ASSIGNED TASK
Every line with the string "комплекты" in it belongs in your answer, so copy them all from the data.

RECORDS
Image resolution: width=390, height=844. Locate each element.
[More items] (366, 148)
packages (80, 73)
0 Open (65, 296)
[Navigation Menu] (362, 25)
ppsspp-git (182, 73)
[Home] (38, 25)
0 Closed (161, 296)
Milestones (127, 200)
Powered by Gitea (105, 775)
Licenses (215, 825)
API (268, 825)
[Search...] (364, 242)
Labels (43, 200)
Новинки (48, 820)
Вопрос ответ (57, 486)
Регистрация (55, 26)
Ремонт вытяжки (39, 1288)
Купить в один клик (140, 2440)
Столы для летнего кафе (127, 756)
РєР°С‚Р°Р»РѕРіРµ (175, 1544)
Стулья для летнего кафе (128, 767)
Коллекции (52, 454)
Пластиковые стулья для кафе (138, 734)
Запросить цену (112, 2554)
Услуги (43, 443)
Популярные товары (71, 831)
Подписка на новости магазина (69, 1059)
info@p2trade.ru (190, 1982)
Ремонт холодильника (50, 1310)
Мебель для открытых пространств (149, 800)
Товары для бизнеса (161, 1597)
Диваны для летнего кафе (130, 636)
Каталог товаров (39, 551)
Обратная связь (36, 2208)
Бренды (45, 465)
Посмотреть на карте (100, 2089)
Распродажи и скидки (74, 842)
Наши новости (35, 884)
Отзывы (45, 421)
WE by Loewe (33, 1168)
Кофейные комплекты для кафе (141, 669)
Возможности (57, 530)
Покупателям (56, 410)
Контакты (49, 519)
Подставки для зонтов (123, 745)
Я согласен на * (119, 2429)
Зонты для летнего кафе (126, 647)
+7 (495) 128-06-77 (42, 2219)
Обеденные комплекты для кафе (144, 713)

TASK OUTPUT
Кофейные комплекты для кафе (141, 669)
Обеденные комплекты для кафе (144, 713)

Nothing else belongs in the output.